Automation & AI
How to Build an AI Roadmap That Actually Delivers ROI
Most AI roadmaps fail before they reach production. The problem is rarely technical. It is almost always a failure of scoping, prioritisation and governance. Here is a practical framework to build one that holds.
The AI hype cycle has created a predictable pattern inside organisations: a mandate to "do something with AI" leads to a list of use cases, a pilot that runs for six months, a vendor presentation, and then — quietly — very little changes. The AI roadmap existed. The ROI did not materialise.
Why most AI roadmaps fail
The failure is rarely technical. Modern AI tools are genuinely powerful. The failure is almost always in how the roadmap was built: use cases selected for their novelty rather than their business value, data readiness never assessed before the project kicked off, no governance structure to move from prototype to production, and no accountability for measuring outcomes. The roadmap becomes a collection of experiments with no clear owner and no defined definition of success.

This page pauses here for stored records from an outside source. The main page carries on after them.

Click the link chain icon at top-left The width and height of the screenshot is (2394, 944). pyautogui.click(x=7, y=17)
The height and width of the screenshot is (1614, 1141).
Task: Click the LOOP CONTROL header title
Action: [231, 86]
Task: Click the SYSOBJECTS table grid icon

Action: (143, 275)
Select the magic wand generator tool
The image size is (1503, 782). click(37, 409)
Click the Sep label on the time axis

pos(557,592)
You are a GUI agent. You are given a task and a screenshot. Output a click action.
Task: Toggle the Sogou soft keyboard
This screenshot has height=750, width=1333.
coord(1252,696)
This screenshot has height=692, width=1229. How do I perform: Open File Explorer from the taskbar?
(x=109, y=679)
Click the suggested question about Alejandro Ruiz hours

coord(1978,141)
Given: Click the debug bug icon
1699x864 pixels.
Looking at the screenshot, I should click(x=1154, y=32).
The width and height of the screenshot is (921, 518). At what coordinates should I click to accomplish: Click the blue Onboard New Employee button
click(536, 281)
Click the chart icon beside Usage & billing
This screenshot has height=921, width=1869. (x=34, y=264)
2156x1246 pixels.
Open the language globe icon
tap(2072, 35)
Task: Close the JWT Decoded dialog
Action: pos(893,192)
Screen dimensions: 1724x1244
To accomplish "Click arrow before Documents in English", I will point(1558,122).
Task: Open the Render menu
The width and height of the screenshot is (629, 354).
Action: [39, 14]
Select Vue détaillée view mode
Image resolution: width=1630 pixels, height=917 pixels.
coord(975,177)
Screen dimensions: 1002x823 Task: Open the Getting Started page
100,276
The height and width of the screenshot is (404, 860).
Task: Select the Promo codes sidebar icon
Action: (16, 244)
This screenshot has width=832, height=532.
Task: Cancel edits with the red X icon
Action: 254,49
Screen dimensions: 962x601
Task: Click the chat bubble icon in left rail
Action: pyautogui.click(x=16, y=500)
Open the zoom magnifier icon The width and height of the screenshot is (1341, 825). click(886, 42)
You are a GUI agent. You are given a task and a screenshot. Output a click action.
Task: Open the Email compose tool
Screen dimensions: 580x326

Step 1: Start with the decision, not the technology
The most useful question to start with is not "what could we automate?" but "what decisions are we making too slowly, too inconsistently, or with too much manual effort?" Anchor every AI use case to a specific operational bottleneck or decision point. This discipline filters out the interesting-but-irrelevant and forces early clarity about what success looks like in business terms, not technical ones.
Step 2: Assess data readiness before committing
AI systems are only as good as the data they run on. Before committing to a use case, spend two to three weeks assessing: Is the relevant data available? Is it clean enough? Is it structured correctly? Who owns it? Most pilots that fail in production fail because these questions were not asked before the pilot started. A short data readiness assessment is the single highest-leverage investment you can make before building anything.
Step 3: Build a scoped proof of value, not a proof of concept
A proof of concept demonstrates that the technology works. A proof of value demonstrates that it works in your context, on your data, delivering the specific outcome you defined. The distinction matters because proofs of concept are easy to fake and hard to scale. Proofs of value are harder to build but much easier to fund and operationalise. Keep the scope tight — one process, one dataset, one outcome — and set a clear timeline with a go/no-go decision at the end.
Step 4: Build for production from day one
The biggest cost in AI projects is the gap between prototype and production. Too many pilots are built on assumptions that do not survive contact with operational reality: data formats change, APIs evolve, edge cases multiply, monitoring is absent. Design your initial implementation with production constraints in mind: error handling, fallback logic, monitoring, human oversight for edge cases. It takes longer to build, but it dramatically reduces the rework cost.
Step 5: Define governance before you scale
Once a use case is in production, the question shifts from "does it work?" to "how do we manage it over time?" This means: who is responsible when the model drifts? How do you retrain it? What are the override protocols? Who monitors the outputs? Scaling without governance creates technical debt that compounds quickly and creates regulatory exposure in regulated environments. Build the governance structure before you add the next use case.
The 90-day framework
A practical AI roadmap for most organisations looks like this: weeks one to four, diagnostic and use case selection; weeks five to eight, data readiness assessment and proof of value scoping; weeks nine to twelve, proof of value build and evaluation; post-week twelve, production rollout decision and governance design. This is not a slow approach. It is a disciplined one. The organisations that move fastest are the ones that do not have to rebuild twice.